Aston Bay Holdings Ltd. reports a significant new visual copper sulfide mineralization intercept from the fourth diamond drill hole at the Storm Copper Project ("Storm" or the "Project") on Somerset Island, Nunavut, Canada. The program, still underway, is being conducted by American West Metals Limited ("American West"), who are the project operator since entering an option agreement with Aston Bay in March 2021. Diamond drill hole ST23-04 has been completed in an untested area of the Storm Project and over 2km west of the recent Thunder zone discovery.

The drill hole is the fourth hole to be completed in the current diamond drill program and was designed to test a strong gravity anomaly and to also intersect one of the main interpreted structures in the area, the Southern Graben Fault. Both targets were successfully tested and provide further evidence of a regional scale copper sulfide system within the Storm Project area. ST23-04 intersected two zones of visual copper mineralization.

The first, a wide sulfide-bearing fault zone, is interpreted to be the Southern Graben Fault. Though only minor copper is present within the fault zone, the results confirm the presence of copper mineralization and fluid movement within this regionally important and laterally extensive structure. Significantly, the drill hole intersected the fault zone over 700m along strike from the near-surface high-grade copper mineralization at the 3500N Zone (where intersections include 35.4m (core length) @ 1.73% Cu in ST99-43).

This highlights the structure as an important plumbing system for copper mineralization and points to the potential relationship between the lower sediment-hosted style and upper, near-surface copper mineralization.

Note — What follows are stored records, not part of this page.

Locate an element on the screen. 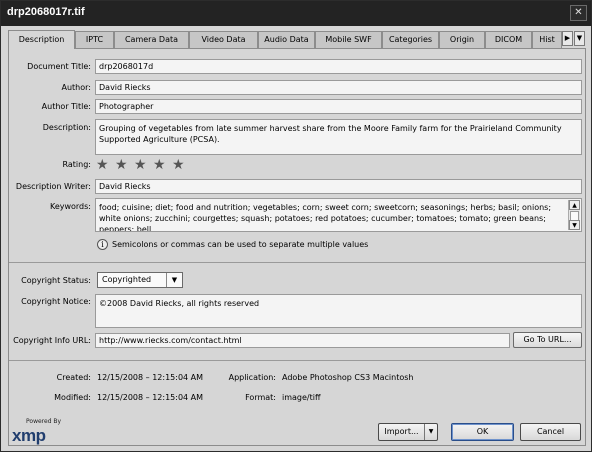 The width and height of the screenshot is (592, 452). window-title: drp2068017r.tif is located at coordinates (46, 12).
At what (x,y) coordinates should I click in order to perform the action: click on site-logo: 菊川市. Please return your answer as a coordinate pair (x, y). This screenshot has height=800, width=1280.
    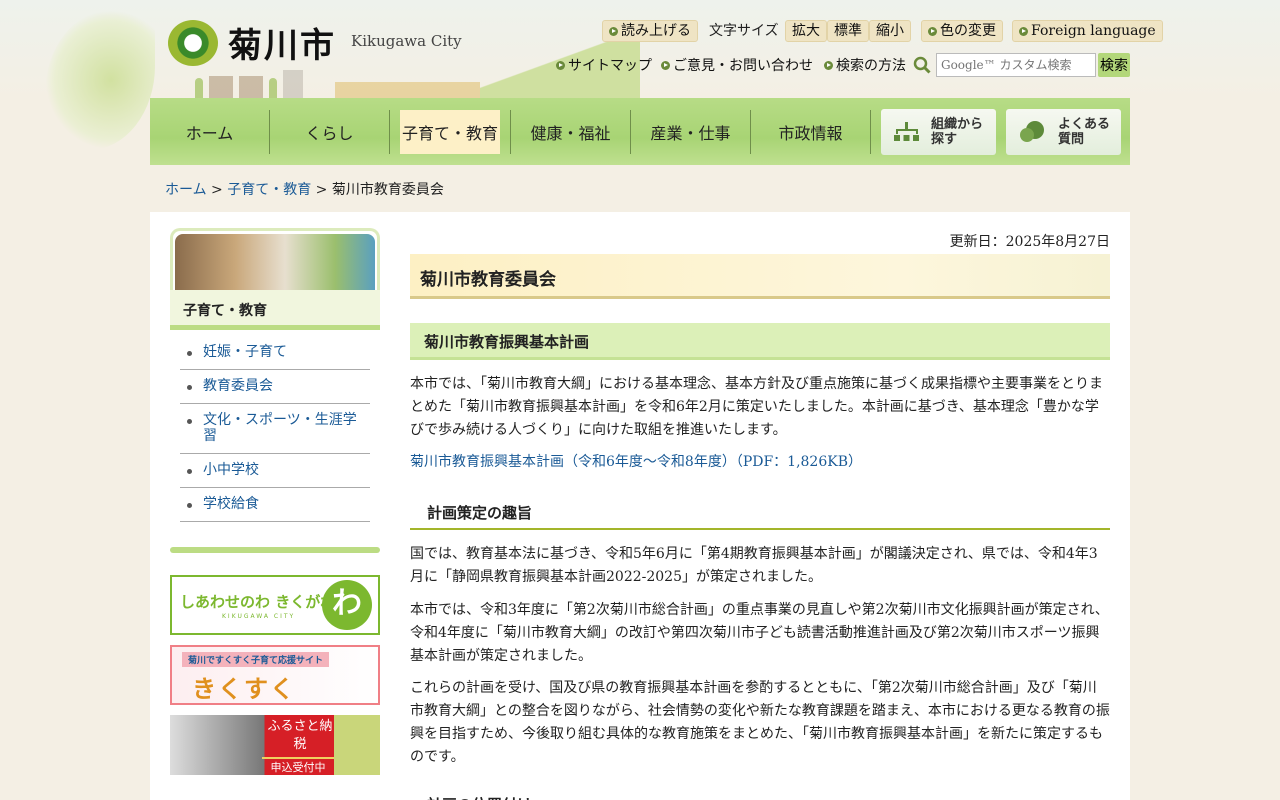
    Looking at the image, I should click on (252, 42).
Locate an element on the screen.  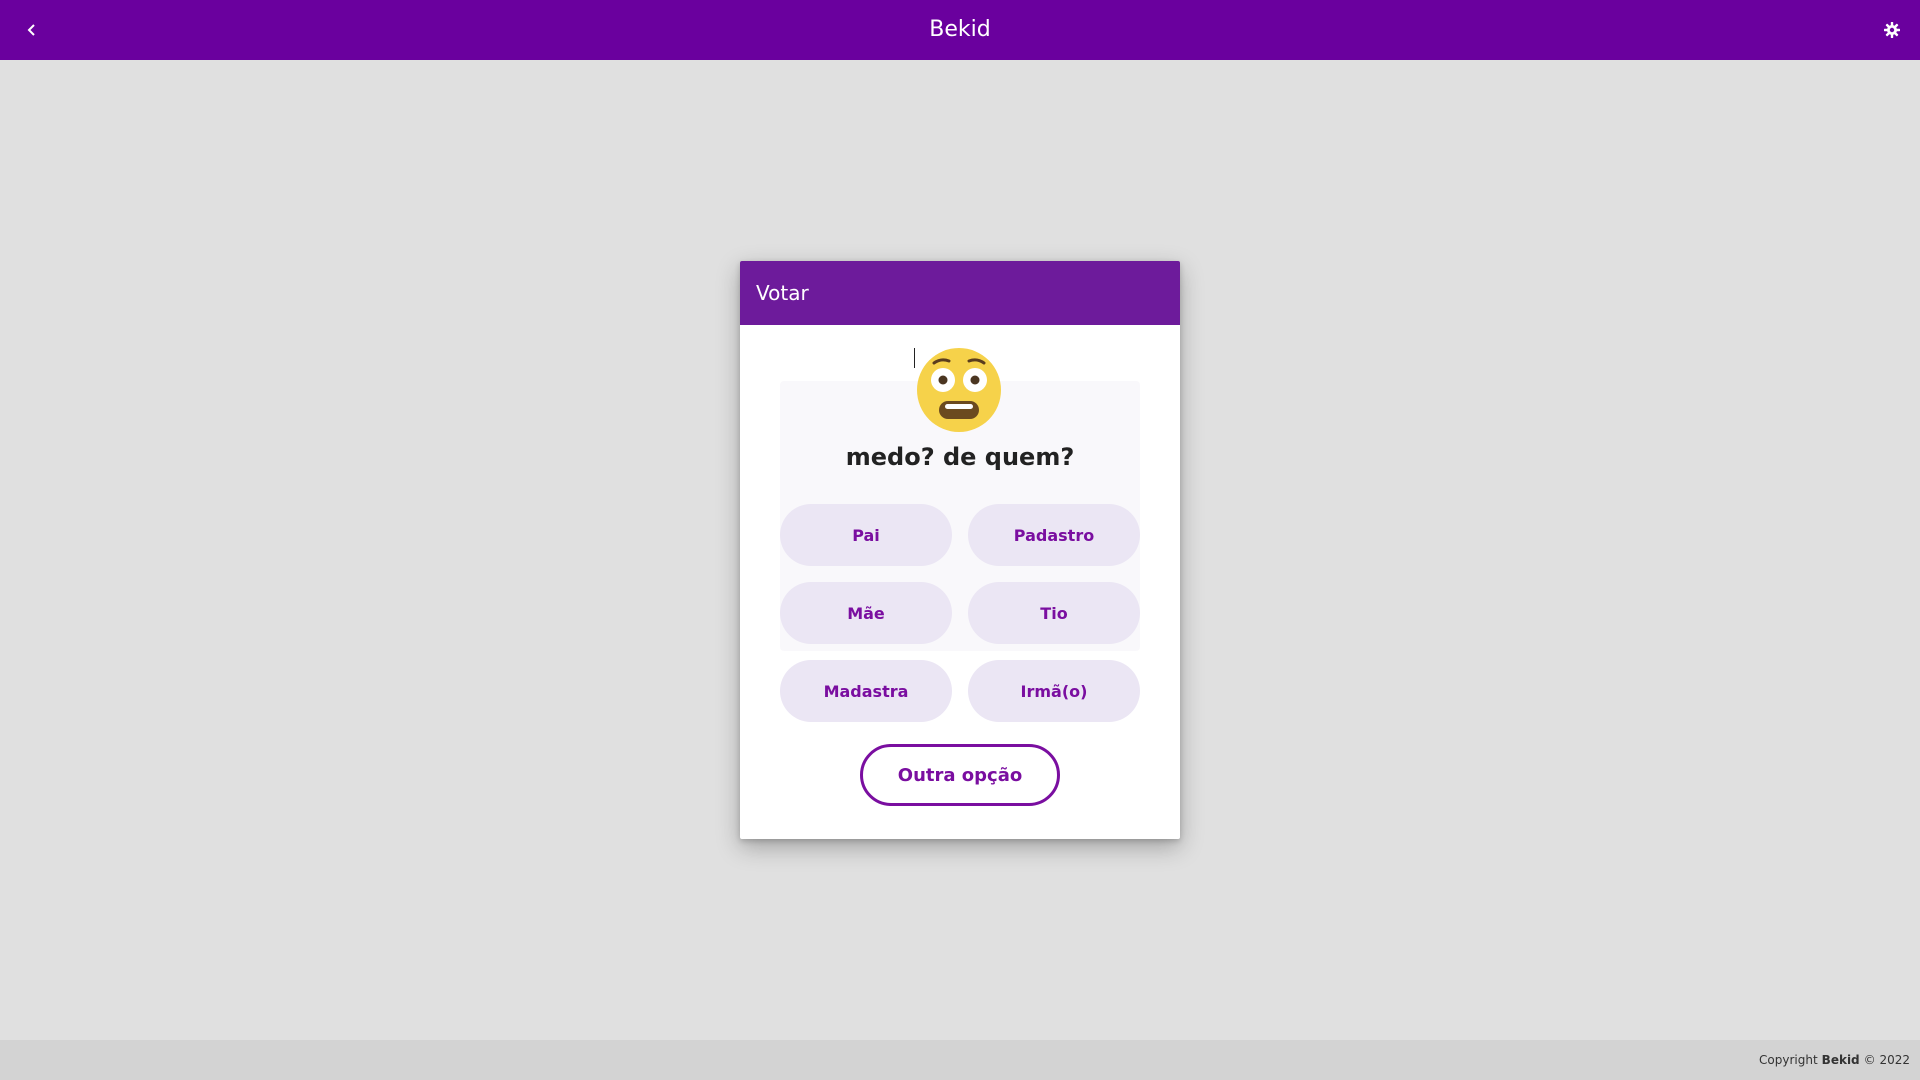
question-text: medo? de quem? is located at coordinates (960, 457).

The second zone of visual sulfide copper mineralization intersected within ST23-04 is an 18.5m thick zone containing chalcopyrite and chalcocite which is interpreted to correlate with the same distinctive sediment-hosted mineralized horizon as encountered within diamond drill holes ST22-10, ST23-01, ST23-02 and ST23-03. Significantly, drill hole ST23-04 is located immediately north of a large, untested 880m x 470m FLEM anomaly that was defined during the 2022 field season.

Similar conductive anomalies elsewhere at Storm have been confirmed by drilling to contain sulfide mineralization. The repeated intersections of copper sulfide within this predictable stratigraphic horizon, and ongoing success of the gravity data as a reliable targeting tool, has enormous implications for the potential for further discoveries within the Storm area. Diamond drill hole ST23-04 was drilled to a downhole depth of 476m and has intersected a large copper-enriched breccia/fault zone and a thick interval of visual sediment hosted copper sulfide mineralization.

The drill hole was designed to test a gravity anomaly south of the Southern Graben Fault, as well as test the large fault system itself. The upper zone of pyrite and copper mineralization is hosted within a 48m thick, calcite-rich fault zone that is interpreted to be the Southern Graben Fault. The fault zone is comprised of a matrix-supported clast breccia with the matrix locally replaced with calcite cement and locally milled and silty dolomudstone .

The fault zone contained a large, ice-filled cavity and local occurrences of pyrite cement with anomalous copper (confirmed with portable XRF).